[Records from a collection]

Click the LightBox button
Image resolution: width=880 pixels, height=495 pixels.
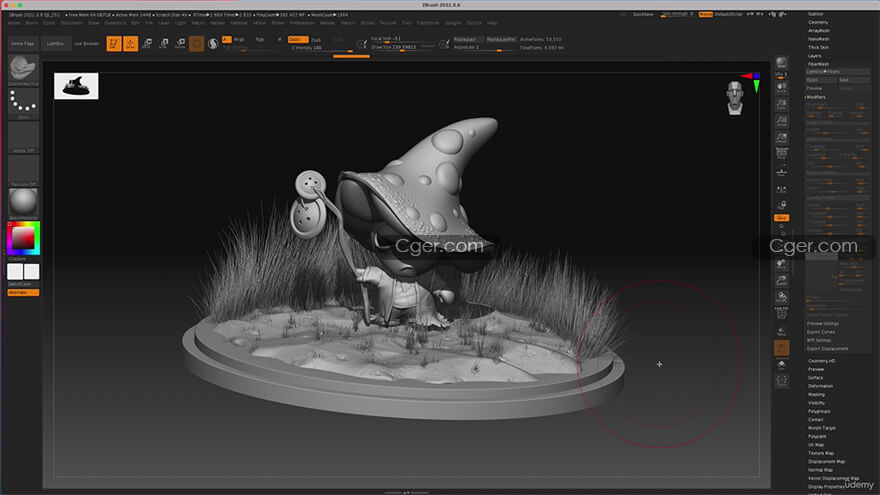tap(55, 44)
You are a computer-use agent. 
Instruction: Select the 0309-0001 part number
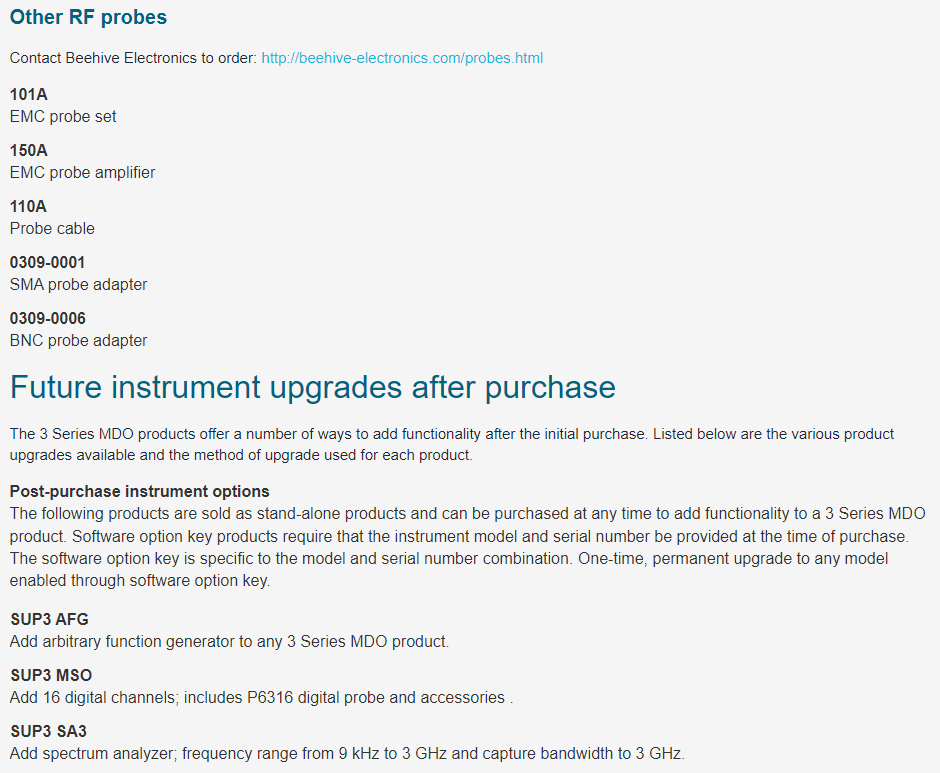[47, 262]
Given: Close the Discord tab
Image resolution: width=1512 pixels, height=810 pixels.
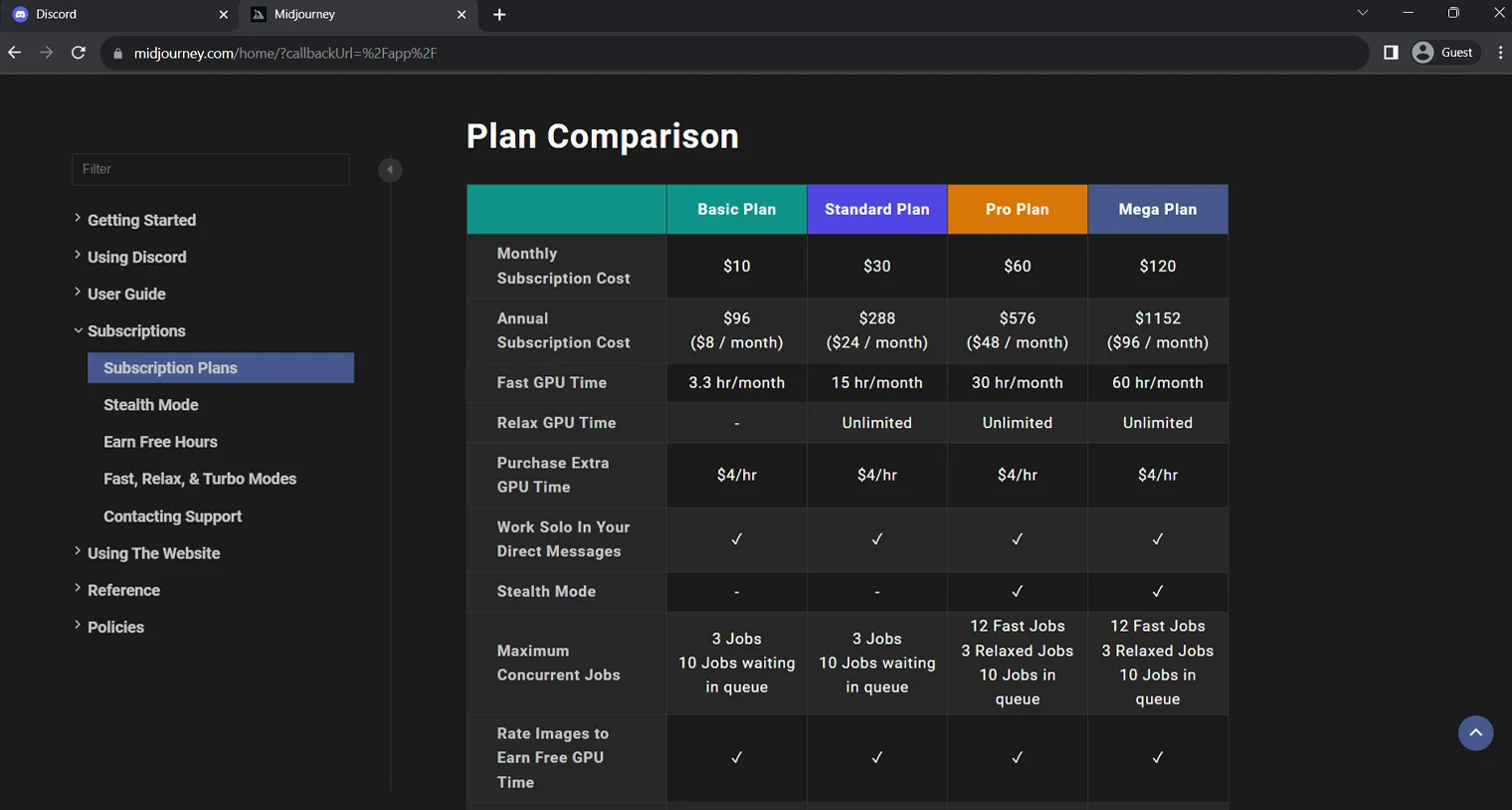Looking at the screenshot, I should [223, 15].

- GIVEN EXERCISE:
Copy every line of the records above word for word, omitting the pictures.

- FULL SOLUTION:
Click the LightBox button
Image resolution: width=880 pixels, height=495 pixels.
tap(55, 44)
You are a computer-use agent. 
Instruction: Select the 0309-0001 part number
[47, 262]
Given: Close the Discord tab
Image resolution: width=1512 pixels, height=810 pixels.
Looking at the screenshot, I should [223, 15].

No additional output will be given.